Over the past six years, Beijing has authorized the placement of an oil rig in contested South China Sea waters and Vietnam has begun exploring for undersea energy in spots that Beijing considers sensitive.
In April a Chinese survey vessel sank a Vietnamese fishing boat. Vietnamese officials claim the sea’s Paracel Islands belong under their flag, though China has controlled the archipelago since the 1970s.
The Philippines, which spars with China over other tracts of the 3.5 million-square-kilometer sea, won world court arbitration in 2016. The tribunal found that China had no legal basis to its claims to about 90% of the waterway including tracts east of Vietnam. China rejected the outcome and stuck to its course but spent the next year improving economic relations in Southeast Asia.
“Through my own assessment of it, [for Vietnam] I think it’s probably one of the more palatable options,” said Derek Grossman, senior analyst with the Rand Corp. research institution in the United States. Whenever China offends Vietnam at sea, he said, “they get really, really apoplectic and then they start to think about what are some of the ways they can push back.”

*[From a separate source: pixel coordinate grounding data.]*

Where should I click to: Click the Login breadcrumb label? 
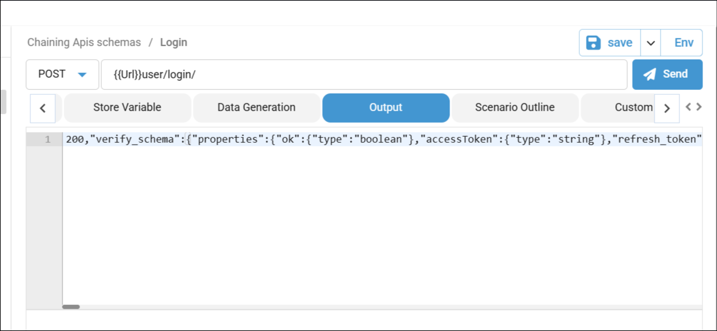(173, 43)
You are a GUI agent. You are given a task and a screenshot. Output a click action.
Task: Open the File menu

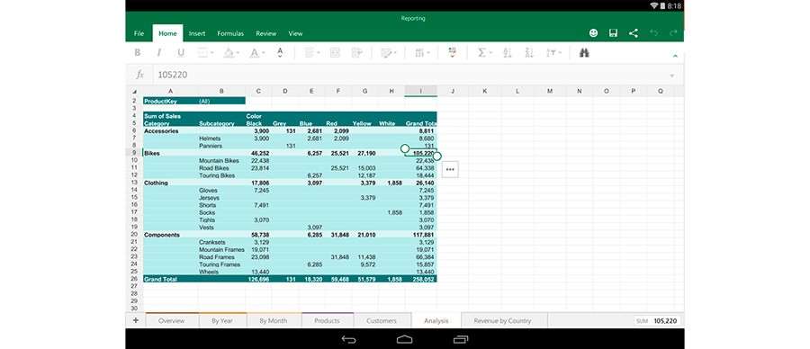[x=139, y=33]
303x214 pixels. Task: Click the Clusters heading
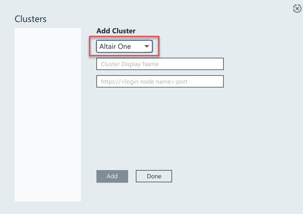(31, 19)
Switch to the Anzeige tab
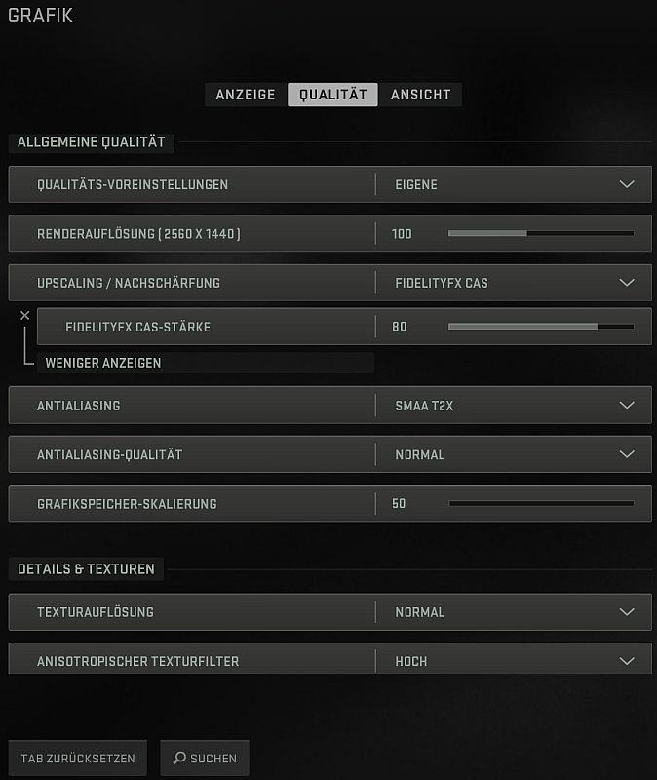Image resolution: width=657 pixels, height=780 pixels. click(246, 95)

Vietnam and China have been at odds over the sea and their land border for decades, straining relations between the two Communist neighbors. The Chinese oil rig sparked deadly anti-China rioting in Vietnam in 2014.

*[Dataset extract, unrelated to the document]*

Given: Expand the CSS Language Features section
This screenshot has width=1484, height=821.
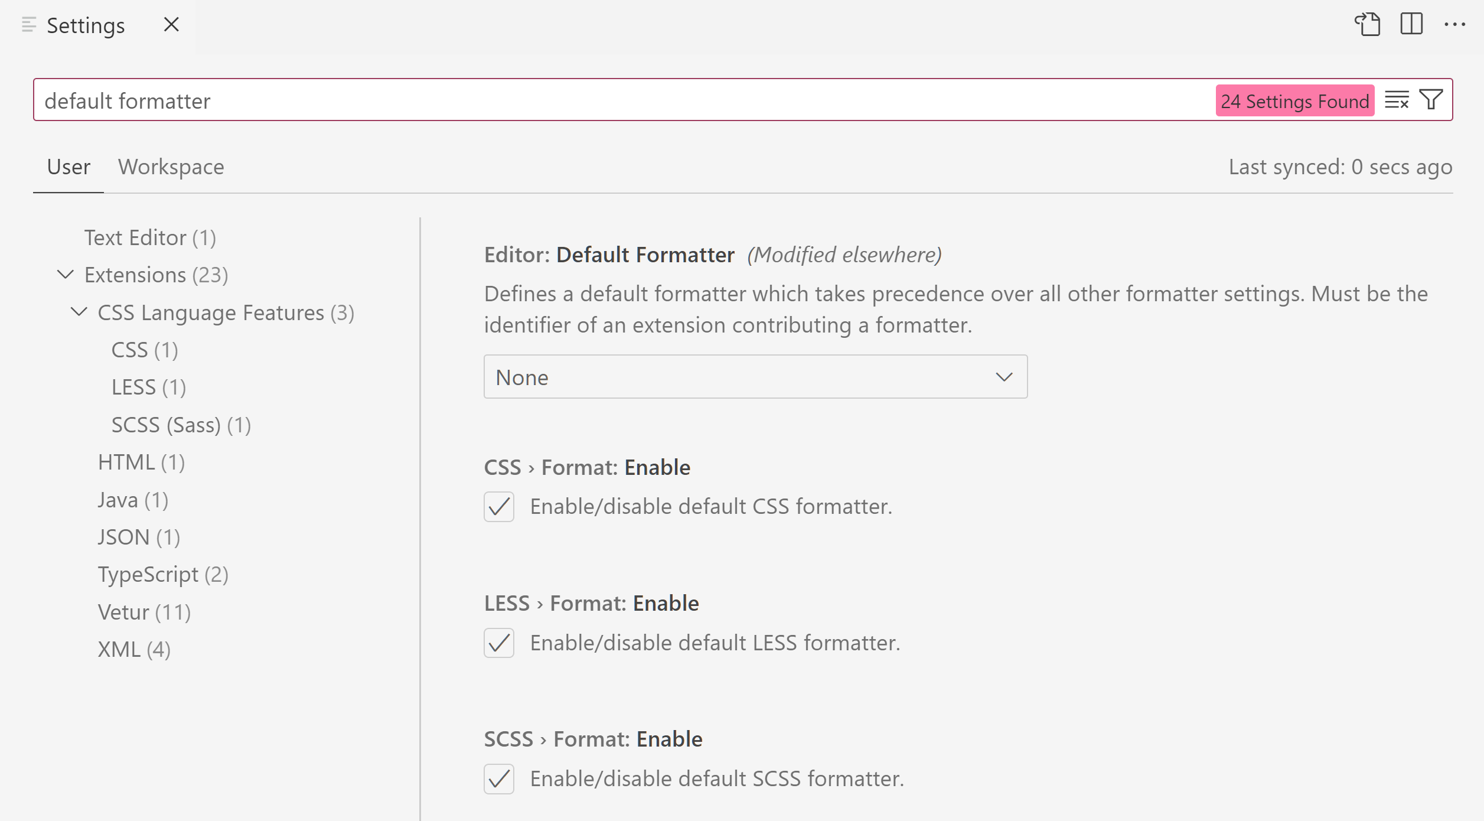Looking at the screenshot, I should click(81, 311).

Vietnamese deputy foreign affairs minister Le Hoai Trung told an international conference in November that “arbitration” and “international litigation” were among the means Vietnam had explored. This year Vietnam contracted a panel of international maritime law specialists to advise the government.
Grossman said he heard earlier this year from a Vietnamese official that the government was considering arbitration.
Foreign ministers from both sides met Sunday to mark an anniversary of a bilateral land border treaty, signaling that diplomacy is alive for now, said Nguyen Thanh Trung, Center for International Studies director at University of Social Sciences and Humanities in Ho Chi Minh City. Vietnam’s role as 2020 chair of the 10-member Association of Southeast Asian Nations (ASEAN) gives it extra clout to push China over maritime issues.
“I think that they still want to rely on the bilateral mechanism and also the multilateral mechanism to settle their disputes between the two countries,” Nguyen said.
Brunei, Malaysia and Taiwan claim all or parts of the sea as well. Governments prize the waterway for natural gas, oil and fisheries as well as marine shipping lanes.
Vietnam should show it has exhausted diplomacy before filing for any arbitration, said Carl Thayer, Southeast Asia-specialized emeritus professor at the University of New South Wales in Australia. The government in Hanoi would look too for a “critical moment” when its dispute with China had “crystallized”, he said.
Arbitration would especially appeal to Vietnam if China declared an air defense zone over the disputed sea, a threat to the activities of other Asian countries.
Diplomacy is “increasingly not effective” because “China is not listening”, said Alexander Vuving, professor at the Daniel K. Inouye Asia-Pacific Center for Security Studies in Hawaii. Vietnam’s military can’t compete with China’s, he added. “That narrows down the viable options that Vietnam can take,” Vuving said.
Vietnam must approach any world tribunal cautiously because some of its holdings in the South China Sea’s Spratly Islands are too tiny to justify establishing an exclusive ocean economic zone around them, scholars caution.
China would react angrily if called to arbitration, Nguyen said. It might scale back economic relations and become more aggressive toward Vietnam at sea, scholars say. The U.N. Convention on the Law of the Sea, a foundation for world arbitration, does not force either side to carry out arbitration results.
But ASEAN could use a Pro-Vietnam arbitration outcome as pressure to make China comply Thayer said. External “maritime powers” such as the United States and Japan would cite the award as a legal basis to push back against China he said.